Vistacost is frequently the least expensive site I’ve found for gluten free items. They may not have everything you want, but I always check here first. They have a lot, and what they have is always a deep discount. Your order ships free if it is over $49. If you search on gluten free vitamins, they have a nicely priced section of those as well.

www.Amazon.com has a product subscription plan called “Subscribe and Save.” Here’s how it works. For products you frequently buy, you can “subscribe” to have that product delivered at regular intervals. You choose the product you buy frequently and the delivery schedule. For example, 4 -16 ounce bags of Bob’s Red Mill Almond Meal are regularly about $39. On the Subscribe and Save plan, you get a savings of $8 plus free shipping. You can cancel any time.

www.glutenfreemall.com has several ways to save. Check the Specials and Coupons  before you place your order, which has selected items on sale for 20%-50% off. If you buy 10 or more of the same item, you get 10% off. They have a reward points program. For each $100 you buy, for example, you get $10 of points that you can use on the next purchase, effectively giving you a 10% discount.

10. Subscribe for email coupons and alerts for products you know you like.

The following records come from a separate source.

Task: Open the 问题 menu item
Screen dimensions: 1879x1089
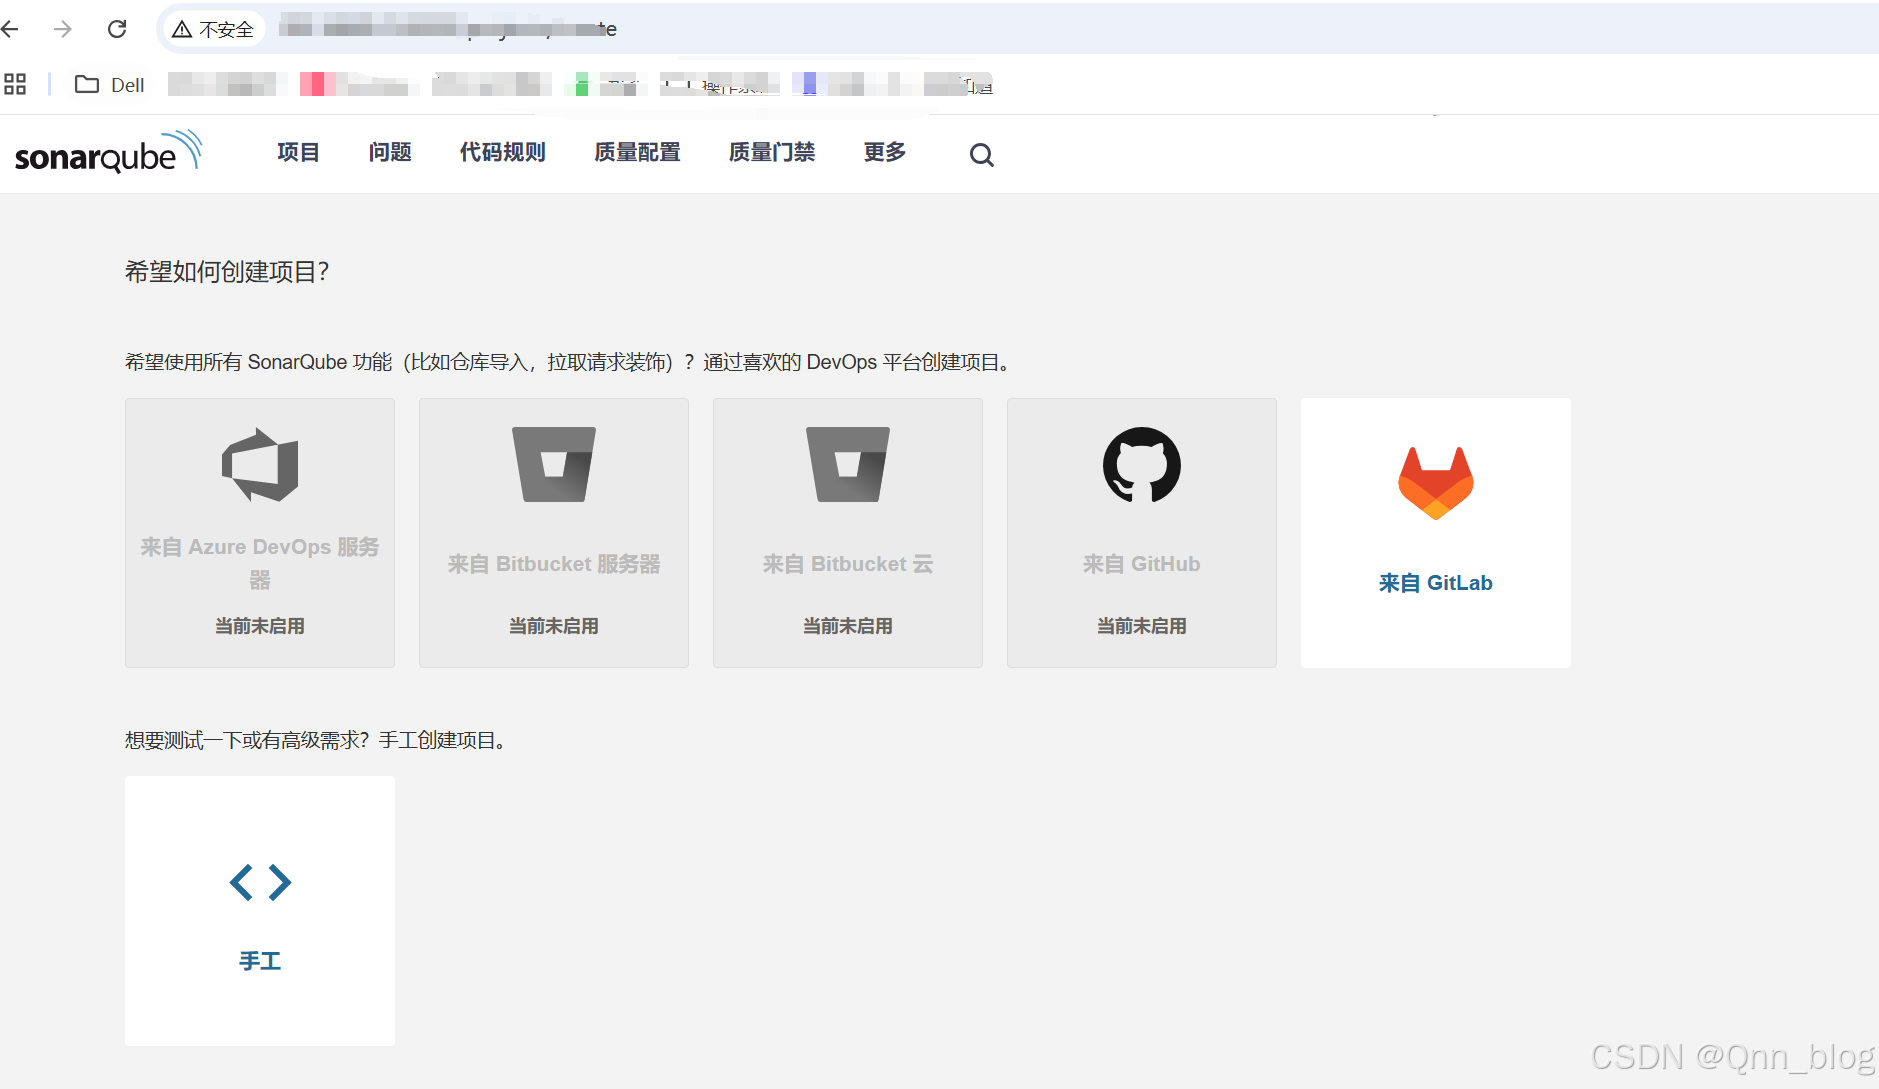Action: coord(389,152)
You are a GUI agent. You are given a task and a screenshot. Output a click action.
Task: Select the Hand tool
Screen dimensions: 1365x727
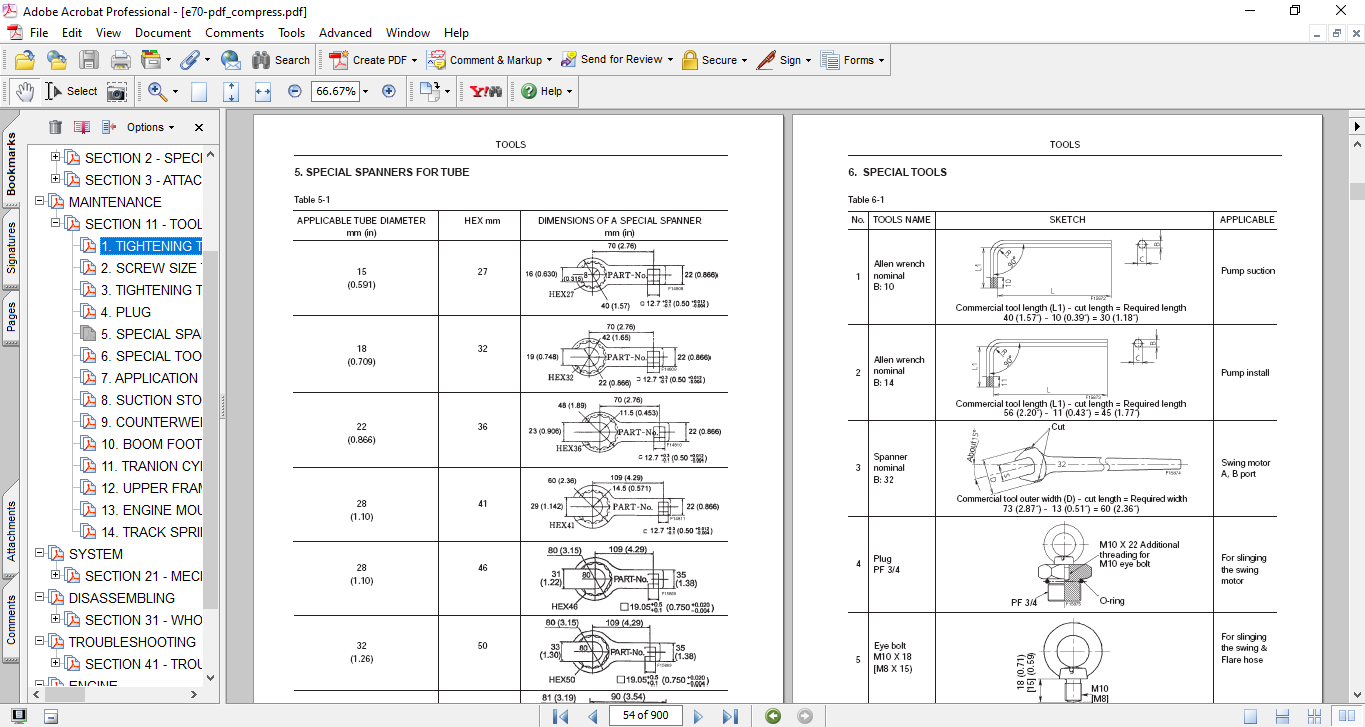coord(25,91)
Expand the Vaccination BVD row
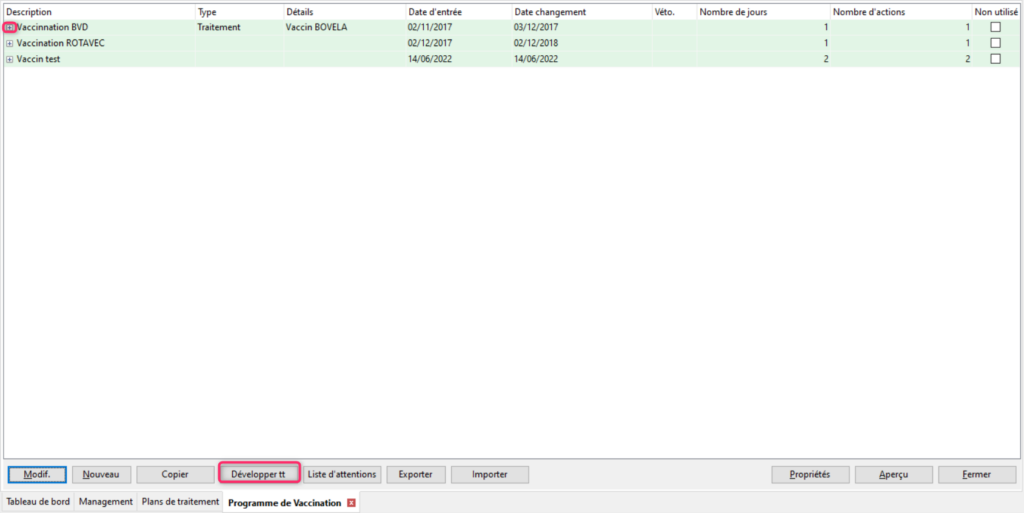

Udi’s and Rudi’s always have coupons on their sites and facebook pages, and many companies will keep you alerted to their specials. Sites like Gluten Free Deals have a daily Groupon-like deal for many of your favorite gluten free items and you can sign up for their daily email alert.

Good luck on your hunt for less expensive gluten free products. Hope this helps! If you have any other great ideas, add them in the comment box below.




10 Responses to “10 Tips for Buying Gluten Free for Less Dough”
  1. Shari McMahon says:

    I’ve only been GF for about 10 weeks but I have already found some ways to cut costs. I already owned a Vitamix so that gives me the ability to make my own flours. Big savings and simple. I got a good bread machine with a GF setting and can now have tasty bread for about a third of the cost. Once you realize what staples you need, relax and rethink ways to make them. I work FT so time matters so plan ahead too.

  2. Nancy says:

    Good ideas, Shari!

  3. great post!

    a few more:
    1. Udi’s ALWAYS had a coupon available – don’t buy without one!
    2. Don’t be shy about STOCKING UP when you see a great price! Just don’t eat it all when you get home :) We did this when Lundberg Farms Risotto was 99 cents, essentially making it 3-for-1
    3. Join Mailing Lists – your favorite companies often offer discounts/coupons in their mailing list. Get a junk e-mail address & sign-up to get deals – our faves? Jules Gluten-Free & Gold n Plump Chicken
    4. Shop where there is a lot of competition – prices vary by location at retailers like Wal-Mart, Target and Kroger. Your chances of having lower prices on day-to-day grocery staples are much higher with competition.

  4. Nancy says:

    More good ideas! Thanks!

  5. Stinna says:

    1. Always check the discount shelves they often have GF products that are about to expire.

    2. Check stores like Big Lots, they will often have GF pastas etc at half the price of grocery stores.

    3. Check bulk foods sections at stores like WinCo, our local store has some great deals on GF pasta, flours, and granola in the bulk foods section.

    4. Plan your meals ahead of time and try to use as much fresh naturally GF food as possible when planning. There are menu websites with GF menu plans that take all the work out of it and save you a ton at the grocery store.

  6. Meg says:

    Always be on the look out for gf mixes! I found some great deals on 1-2-3 Gluten – Free mixes, and Namaste mixes at Home Goods of all places! They were half price and in date. Score!

  7. Barb says:

    I don’t find most of these helpful. I can buy almond flour for the same price locally. I think I will make my own flour by buying the nuts which is half price and using my nija to grind it up.

    I get sick on almost all the gluten free stuff so it is not helpful to be but to buy natural gluten free. Even Not gluten free stuff that is like gluten makes me sick. No tea and stuff like that.

    Anyone got a new body I want to trade mine in.